People tell me that Buck does a lot of pretty good work as the CTO of Redwood Research, which is one of the major EA aligned organizations working on alignment, which may very well be the present most important bottleneck on humanity’s future going well.
So by extension, Buck’s hair is cool.
I don’t think this is logically sound. What I do know is that I generally don’t attach an emotional valence to dyed hair, but when I see Buck at retreats or conferences, I notice his hair and I'm slightly more likely to think, "huh, Buck has cool hair" even though I generally don't care what color your hair is.

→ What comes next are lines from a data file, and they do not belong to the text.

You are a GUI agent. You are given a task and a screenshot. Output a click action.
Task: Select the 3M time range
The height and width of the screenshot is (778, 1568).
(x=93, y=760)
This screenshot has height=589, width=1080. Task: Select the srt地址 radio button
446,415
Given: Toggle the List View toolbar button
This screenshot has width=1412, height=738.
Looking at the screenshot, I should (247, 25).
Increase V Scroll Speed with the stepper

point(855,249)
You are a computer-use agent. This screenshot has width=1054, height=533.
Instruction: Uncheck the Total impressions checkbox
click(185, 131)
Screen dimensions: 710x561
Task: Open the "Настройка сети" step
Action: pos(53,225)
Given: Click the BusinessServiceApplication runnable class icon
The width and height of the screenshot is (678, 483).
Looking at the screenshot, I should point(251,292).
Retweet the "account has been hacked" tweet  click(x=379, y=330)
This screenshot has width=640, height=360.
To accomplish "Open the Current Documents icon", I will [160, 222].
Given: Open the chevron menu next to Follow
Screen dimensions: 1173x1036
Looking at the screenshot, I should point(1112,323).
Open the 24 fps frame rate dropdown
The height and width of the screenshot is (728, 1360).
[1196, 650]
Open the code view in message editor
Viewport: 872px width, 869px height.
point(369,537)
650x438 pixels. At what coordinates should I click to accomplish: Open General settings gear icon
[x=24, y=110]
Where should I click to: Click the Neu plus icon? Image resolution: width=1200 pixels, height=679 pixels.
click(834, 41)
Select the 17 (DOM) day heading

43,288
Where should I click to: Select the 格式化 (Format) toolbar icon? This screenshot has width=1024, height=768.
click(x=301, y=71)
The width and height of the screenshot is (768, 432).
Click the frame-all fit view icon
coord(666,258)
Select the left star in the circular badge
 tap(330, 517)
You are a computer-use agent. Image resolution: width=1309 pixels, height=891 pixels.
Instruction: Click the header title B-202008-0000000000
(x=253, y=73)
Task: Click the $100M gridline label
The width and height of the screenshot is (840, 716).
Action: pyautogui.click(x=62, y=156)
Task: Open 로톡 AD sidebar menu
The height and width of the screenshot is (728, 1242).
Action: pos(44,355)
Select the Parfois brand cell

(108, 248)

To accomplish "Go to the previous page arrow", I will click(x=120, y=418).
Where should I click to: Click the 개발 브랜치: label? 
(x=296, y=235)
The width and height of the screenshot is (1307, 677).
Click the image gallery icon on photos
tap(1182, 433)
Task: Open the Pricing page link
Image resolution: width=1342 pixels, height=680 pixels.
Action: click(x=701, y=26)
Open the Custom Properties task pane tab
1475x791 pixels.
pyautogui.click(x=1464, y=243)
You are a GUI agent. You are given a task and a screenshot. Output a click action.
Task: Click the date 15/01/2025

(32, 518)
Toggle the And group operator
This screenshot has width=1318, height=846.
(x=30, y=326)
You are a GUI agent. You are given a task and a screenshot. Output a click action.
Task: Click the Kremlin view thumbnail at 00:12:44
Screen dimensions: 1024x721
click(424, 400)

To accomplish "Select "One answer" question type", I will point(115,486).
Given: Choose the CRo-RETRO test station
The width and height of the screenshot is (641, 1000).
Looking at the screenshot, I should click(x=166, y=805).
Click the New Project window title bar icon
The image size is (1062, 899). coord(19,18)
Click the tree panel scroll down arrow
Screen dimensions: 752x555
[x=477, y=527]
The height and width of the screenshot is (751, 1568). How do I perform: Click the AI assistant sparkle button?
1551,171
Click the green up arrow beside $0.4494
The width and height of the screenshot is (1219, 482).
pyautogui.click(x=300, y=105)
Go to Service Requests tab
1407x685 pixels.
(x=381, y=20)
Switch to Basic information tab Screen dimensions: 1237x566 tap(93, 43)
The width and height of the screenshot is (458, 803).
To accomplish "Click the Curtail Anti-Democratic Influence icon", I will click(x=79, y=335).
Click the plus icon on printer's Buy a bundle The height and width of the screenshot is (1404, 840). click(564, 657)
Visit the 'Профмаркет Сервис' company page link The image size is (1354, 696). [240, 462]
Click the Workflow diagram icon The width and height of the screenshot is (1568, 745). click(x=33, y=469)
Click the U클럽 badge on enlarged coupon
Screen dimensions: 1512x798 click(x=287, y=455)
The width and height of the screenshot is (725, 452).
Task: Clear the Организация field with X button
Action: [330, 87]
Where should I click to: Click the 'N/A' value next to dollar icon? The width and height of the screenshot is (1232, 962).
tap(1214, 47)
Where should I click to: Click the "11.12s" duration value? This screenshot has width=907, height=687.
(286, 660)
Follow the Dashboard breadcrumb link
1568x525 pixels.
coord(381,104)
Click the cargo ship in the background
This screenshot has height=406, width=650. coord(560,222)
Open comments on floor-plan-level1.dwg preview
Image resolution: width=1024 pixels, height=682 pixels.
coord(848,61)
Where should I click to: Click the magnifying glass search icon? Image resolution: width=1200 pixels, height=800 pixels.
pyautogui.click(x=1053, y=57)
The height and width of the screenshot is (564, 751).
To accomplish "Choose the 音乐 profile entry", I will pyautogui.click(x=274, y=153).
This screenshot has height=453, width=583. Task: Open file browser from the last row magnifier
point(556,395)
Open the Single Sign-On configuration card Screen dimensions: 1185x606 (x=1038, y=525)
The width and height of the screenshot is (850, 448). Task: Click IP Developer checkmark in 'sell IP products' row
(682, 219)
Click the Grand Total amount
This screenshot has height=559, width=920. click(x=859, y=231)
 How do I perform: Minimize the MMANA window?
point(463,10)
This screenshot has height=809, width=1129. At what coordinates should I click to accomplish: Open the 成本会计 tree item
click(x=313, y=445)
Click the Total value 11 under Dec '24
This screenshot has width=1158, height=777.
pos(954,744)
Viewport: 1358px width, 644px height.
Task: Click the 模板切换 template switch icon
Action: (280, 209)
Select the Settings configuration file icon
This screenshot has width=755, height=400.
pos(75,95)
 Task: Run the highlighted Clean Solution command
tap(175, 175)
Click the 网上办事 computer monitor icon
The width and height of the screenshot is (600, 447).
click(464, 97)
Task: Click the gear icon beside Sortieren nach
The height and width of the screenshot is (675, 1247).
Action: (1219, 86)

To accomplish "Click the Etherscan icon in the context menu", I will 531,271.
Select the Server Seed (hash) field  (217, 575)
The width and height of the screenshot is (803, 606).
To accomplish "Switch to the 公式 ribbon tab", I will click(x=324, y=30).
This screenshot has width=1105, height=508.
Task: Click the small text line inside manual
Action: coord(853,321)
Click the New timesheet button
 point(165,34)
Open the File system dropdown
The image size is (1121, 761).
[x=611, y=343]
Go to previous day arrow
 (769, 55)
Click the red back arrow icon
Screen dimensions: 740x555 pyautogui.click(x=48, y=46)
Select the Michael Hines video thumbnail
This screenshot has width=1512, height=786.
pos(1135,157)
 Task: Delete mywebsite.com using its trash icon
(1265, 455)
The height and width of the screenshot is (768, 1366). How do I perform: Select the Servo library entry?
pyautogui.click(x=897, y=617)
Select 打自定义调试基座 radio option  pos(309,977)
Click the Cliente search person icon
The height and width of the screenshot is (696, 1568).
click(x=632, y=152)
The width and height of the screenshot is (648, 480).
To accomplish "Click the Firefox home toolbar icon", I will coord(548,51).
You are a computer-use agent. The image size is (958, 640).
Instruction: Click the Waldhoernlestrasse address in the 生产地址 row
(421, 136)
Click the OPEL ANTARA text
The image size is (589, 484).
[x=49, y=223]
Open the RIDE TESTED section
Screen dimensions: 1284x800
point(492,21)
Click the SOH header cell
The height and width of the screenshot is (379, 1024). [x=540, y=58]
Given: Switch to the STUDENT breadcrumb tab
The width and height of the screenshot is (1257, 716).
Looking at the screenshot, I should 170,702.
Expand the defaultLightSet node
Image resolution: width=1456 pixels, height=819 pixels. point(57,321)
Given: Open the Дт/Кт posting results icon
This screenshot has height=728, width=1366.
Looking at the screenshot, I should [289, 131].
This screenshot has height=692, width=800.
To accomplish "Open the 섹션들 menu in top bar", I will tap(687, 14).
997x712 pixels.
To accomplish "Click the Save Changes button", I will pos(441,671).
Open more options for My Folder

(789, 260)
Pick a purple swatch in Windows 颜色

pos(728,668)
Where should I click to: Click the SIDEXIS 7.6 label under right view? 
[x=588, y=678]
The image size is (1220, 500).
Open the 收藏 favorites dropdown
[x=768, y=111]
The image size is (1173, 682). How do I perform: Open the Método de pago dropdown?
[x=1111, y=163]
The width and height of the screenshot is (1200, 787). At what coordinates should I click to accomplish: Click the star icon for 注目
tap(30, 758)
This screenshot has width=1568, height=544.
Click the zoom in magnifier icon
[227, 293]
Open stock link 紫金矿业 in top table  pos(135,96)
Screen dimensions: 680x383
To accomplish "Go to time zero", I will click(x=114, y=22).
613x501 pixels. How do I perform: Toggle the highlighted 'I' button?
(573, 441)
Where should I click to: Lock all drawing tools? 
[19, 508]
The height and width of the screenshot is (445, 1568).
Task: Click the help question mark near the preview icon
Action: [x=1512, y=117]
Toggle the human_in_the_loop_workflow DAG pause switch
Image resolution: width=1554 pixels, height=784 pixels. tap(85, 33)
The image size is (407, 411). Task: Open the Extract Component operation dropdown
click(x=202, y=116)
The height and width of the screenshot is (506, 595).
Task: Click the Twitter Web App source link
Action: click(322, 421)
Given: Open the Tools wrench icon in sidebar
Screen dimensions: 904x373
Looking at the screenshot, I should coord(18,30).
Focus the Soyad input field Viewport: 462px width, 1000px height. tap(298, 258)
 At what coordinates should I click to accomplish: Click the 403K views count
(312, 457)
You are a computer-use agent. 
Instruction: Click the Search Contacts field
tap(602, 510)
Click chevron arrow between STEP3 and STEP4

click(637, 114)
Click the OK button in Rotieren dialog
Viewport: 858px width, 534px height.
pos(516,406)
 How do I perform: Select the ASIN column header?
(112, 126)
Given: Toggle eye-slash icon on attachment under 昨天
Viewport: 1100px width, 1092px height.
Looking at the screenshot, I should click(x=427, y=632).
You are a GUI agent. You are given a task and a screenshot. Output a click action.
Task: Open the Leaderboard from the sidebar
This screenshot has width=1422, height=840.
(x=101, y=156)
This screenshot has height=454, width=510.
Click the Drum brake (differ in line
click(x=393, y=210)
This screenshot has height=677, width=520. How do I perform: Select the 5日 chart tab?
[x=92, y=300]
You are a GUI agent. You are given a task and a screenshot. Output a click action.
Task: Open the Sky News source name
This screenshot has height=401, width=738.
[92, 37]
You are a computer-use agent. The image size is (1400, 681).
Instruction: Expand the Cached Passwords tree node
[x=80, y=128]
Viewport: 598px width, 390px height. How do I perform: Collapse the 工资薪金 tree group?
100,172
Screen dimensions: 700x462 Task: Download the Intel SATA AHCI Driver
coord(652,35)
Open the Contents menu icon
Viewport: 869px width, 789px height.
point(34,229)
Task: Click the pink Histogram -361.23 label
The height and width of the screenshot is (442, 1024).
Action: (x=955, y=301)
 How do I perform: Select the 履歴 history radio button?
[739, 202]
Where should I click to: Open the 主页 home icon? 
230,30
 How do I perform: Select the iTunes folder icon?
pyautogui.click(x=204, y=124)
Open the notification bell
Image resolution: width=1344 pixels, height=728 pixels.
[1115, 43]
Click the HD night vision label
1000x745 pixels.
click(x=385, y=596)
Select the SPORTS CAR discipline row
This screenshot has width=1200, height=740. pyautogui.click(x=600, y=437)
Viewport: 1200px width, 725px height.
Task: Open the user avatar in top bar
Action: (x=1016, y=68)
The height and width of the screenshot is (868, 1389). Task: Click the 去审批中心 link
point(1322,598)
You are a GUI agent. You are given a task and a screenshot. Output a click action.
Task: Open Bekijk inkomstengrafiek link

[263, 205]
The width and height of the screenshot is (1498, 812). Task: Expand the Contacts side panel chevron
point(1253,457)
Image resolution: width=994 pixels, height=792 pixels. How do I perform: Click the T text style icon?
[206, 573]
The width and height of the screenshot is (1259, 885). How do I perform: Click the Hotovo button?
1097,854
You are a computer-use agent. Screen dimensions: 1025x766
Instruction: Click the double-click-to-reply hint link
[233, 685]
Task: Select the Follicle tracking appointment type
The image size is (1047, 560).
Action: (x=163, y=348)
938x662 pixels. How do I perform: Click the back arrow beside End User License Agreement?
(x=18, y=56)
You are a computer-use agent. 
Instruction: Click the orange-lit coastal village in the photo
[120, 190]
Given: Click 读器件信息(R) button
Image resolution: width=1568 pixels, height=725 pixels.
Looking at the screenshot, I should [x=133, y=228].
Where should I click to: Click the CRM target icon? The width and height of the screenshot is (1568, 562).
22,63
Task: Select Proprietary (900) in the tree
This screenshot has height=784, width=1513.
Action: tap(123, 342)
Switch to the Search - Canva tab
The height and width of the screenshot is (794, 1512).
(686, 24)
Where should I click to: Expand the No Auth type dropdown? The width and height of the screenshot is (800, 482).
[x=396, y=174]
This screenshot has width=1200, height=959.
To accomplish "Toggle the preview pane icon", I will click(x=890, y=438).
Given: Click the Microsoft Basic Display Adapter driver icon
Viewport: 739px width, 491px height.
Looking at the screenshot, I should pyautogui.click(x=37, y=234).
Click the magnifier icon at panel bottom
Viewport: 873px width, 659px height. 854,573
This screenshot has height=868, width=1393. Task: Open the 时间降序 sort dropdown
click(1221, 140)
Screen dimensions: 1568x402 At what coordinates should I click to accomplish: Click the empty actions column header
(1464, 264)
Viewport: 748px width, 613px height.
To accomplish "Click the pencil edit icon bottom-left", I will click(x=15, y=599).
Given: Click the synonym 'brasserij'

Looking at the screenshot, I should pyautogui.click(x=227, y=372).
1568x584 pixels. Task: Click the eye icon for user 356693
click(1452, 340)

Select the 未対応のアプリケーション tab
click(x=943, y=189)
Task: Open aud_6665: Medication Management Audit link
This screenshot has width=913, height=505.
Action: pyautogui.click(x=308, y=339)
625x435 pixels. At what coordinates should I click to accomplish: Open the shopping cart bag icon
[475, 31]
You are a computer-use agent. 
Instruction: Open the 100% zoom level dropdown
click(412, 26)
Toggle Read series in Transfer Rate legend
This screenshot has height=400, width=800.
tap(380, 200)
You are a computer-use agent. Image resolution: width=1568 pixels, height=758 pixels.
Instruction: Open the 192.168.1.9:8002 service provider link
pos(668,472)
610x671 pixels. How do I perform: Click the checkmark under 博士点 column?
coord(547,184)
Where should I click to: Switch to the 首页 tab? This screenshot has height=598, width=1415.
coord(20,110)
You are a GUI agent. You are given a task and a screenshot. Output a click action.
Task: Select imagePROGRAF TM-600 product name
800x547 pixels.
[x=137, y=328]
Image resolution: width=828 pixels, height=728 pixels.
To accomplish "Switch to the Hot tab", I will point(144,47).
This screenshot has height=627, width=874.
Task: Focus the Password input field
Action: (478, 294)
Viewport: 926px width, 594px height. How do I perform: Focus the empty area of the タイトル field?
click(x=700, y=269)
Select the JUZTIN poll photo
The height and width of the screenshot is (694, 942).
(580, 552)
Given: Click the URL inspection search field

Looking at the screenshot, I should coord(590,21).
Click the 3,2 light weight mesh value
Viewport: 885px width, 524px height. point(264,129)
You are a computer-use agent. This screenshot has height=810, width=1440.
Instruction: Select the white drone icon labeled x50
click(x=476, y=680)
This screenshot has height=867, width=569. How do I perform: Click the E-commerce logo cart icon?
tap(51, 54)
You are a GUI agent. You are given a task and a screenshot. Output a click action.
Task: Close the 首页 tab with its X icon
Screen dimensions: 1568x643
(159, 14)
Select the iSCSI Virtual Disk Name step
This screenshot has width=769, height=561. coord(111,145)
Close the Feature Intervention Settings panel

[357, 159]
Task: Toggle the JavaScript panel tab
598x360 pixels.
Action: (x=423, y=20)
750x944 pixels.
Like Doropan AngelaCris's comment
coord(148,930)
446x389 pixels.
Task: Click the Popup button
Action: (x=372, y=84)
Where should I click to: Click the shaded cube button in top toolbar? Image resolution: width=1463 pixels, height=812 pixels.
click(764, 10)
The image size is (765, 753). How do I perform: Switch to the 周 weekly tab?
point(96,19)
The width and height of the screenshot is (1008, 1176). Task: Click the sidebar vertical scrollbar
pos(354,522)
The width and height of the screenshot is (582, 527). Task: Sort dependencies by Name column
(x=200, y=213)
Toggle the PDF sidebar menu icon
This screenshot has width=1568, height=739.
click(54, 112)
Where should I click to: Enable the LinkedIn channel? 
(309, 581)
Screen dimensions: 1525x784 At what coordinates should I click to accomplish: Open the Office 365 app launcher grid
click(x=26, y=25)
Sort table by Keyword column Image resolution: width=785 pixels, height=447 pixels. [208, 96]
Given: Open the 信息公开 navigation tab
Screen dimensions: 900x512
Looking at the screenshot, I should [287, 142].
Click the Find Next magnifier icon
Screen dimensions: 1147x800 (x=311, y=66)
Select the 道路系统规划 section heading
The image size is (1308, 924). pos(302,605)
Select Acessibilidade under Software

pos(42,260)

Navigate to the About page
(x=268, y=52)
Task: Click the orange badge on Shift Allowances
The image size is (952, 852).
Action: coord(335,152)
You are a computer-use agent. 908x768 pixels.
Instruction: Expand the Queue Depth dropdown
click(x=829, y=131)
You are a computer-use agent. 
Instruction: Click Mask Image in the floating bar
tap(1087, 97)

It’s a stupid update; my appreciation for Buck's work shouldn't extend to his hair, but I definitely do it a bit anyways. It’s like there’s a node in my mind for Buck that is positively valenced and a node for dyed hair that is neutrally valenced. When I see his dyed hair, the nodes become associated with each other and a previously neutral dyed hair node becomes tinted with positive feelings.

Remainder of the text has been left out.